You are viewing a plain text version of this content. The canonical link for it is here.
Posted to dev@drill.apache.org by Paul Rogers <pa...@yahoo.com.INVALID> on 2018/07/16 01:50:14 UTC

Result set loader -- still needed?

Hi All,

Over the last six months I've been slowly trying to get the "result set loader" work committed to Drill. As a recap, this was supposed to provide a uniform way to optimally pack a record batch up to a proscribed memory limit. This technique is particularly useful in readers which do not have much information about incoming data sizes.

In the mean time, the team has done a great job using the "sizer" approach to get a good-enough solution for all internal operators. The sizer simply uses statistics about incoming batches to predict outgoing batch size.

At the same time, work has been done to create a one-off solution for Parquet. Since Parquet is, by far, Drill's most important data source, this means we have the reader problem is solved for the most critical use case.

A time goes on, I get less and less time to maintain the result set loader code. My knowledge of team priorities and of Drill code drifts out of date.

So, the question for the group is, is the result set loader work still needed? If not, we can wait to do the remaining commits until a compelling need presents itself. If it is needed, it would be good to know how the team plans to use it so that we stay in sync.

Thanks,

- Paul


Re: Result set loader -- still needed?

Posted by Parth Chandra <pa...@apache.org>.
+1 to keeping the result set loader.
Also, IMO, the parquet effort should move to using the result set loader (I
believe Salim has a plan to do so).

On Sun, Jul 15, 2018 at 6:50 PM, Paul Rogers <pa...@yahoo.com.invalid>
wrote:

> Hi All,
>
> Over the last six months I've been slowly trying to get the "result set
> loader" work committed to Drill. As a recap, this was supposed to provide a
> uniform way to optimally pack a record batch up to a proscribed memory
> limit. This technique is particularly useful in readers which do not have
> much information about incoming data sizes.
>
> In the mean time, the team has done a great job using the "sizer" approach
> to get a good-enough solution for all internal operators. The sizer simply
> uses statistics about incoming batches to predict outgoing batch size.
>
> At the same time, work has been done to create a one-off solution for
> Parquet. Since Parquet is, by far, Drill's most important data source, this
> means we have the reader problem is solved for the most critical use case.
>
> A time goes on, I get less and less time to maintain the result set loader
> code. My knowledge of team priorities and of Drill code drifts out of date.
>
> So, the question for the group is, is the result set loader work still
> needed? If not, we can wait to do the remaining commits until a compelling
> need presents itself. If it is needed, it would be good to know how the
> team plans to use it so that we stay in sync.
>
> Thanks,
>
> - Paul
>
>

» **Problem set**
a: Answer these questions about the Drill thread:
(i) What does the sizer use to predict outgoing batch size?
(ii) Which data source is called Drill's most important?
(iii) Who does Parth Chandra believe has a plan to move the parquet effort to the result set loader?
b: Decide whether each statement agrees with the Drill thread. Give yes or no, and quote the words of the thread that decide it.
(i) Paul Rogers has been trying to get the result set loader work committed for over a year.
(ii) Parth Chandra supports keeping the result set loader.
(iii) The sizer approach produced a solution for all internal operators.
c: Please transcribe the part of the Drill thread that begins at the words "Re: Result set" and stops after "plan to do so).".
Base every answer on the Drill thread alone.

» **Items**
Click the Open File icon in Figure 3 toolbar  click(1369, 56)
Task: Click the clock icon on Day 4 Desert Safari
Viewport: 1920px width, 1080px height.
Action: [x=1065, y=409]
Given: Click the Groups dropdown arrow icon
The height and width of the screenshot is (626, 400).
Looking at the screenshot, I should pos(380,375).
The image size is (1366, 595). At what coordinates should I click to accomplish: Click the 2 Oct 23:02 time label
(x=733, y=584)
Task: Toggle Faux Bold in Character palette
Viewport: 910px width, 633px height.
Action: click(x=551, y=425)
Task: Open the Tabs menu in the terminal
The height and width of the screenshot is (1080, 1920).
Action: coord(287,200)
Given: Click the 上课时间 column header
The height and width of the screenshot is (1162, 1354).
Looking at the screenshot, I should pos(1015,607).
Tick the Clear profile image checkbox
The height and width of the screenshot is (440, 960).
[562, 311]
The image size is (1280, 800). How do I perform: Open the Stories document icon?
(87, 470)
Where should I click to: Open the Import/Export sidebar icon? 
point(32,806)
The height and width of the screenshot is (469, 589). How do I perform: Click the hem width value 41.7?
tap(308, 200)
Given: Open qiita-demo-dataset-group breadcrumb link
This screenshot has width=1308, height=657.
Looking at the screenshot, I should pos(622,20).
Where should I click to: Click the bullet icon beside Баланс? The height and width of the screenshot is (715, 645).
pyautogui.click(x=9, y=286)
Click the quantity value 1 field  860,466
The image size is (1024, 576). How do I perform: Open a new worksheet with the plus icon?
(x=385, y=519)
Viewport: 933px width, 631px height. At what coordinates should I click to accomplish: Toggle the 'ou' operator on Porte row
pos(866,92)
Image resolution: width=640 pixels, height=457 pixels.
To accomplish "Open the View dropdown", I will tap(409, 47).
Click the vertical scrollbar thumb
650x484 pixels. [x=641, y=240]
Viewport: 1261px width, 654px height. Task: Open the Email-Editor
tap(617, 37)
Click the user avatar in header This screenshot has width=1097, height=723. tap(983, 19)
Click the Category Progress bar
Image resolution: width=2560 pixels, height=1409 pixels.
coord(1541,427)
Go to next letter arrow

» **Results of the tasks**
a:
(i) Statistics about incoming batches
(ii) Parquet
(iii) Salim

b:
(i) No: "Over the last six months"
(ii) Yes: "+1 to keeping the result set loader."
(iii) Yes: "a good-enough solution for all internal operators"

c:
Re: Result set loader -- still needed?

Posted by Parth Chandra <pa...@apache.org>.
+1 to keeping the result set loader.
Also, IMO, the parquet effort should move to using the result set loader (I
believe Salim has a plan to do so).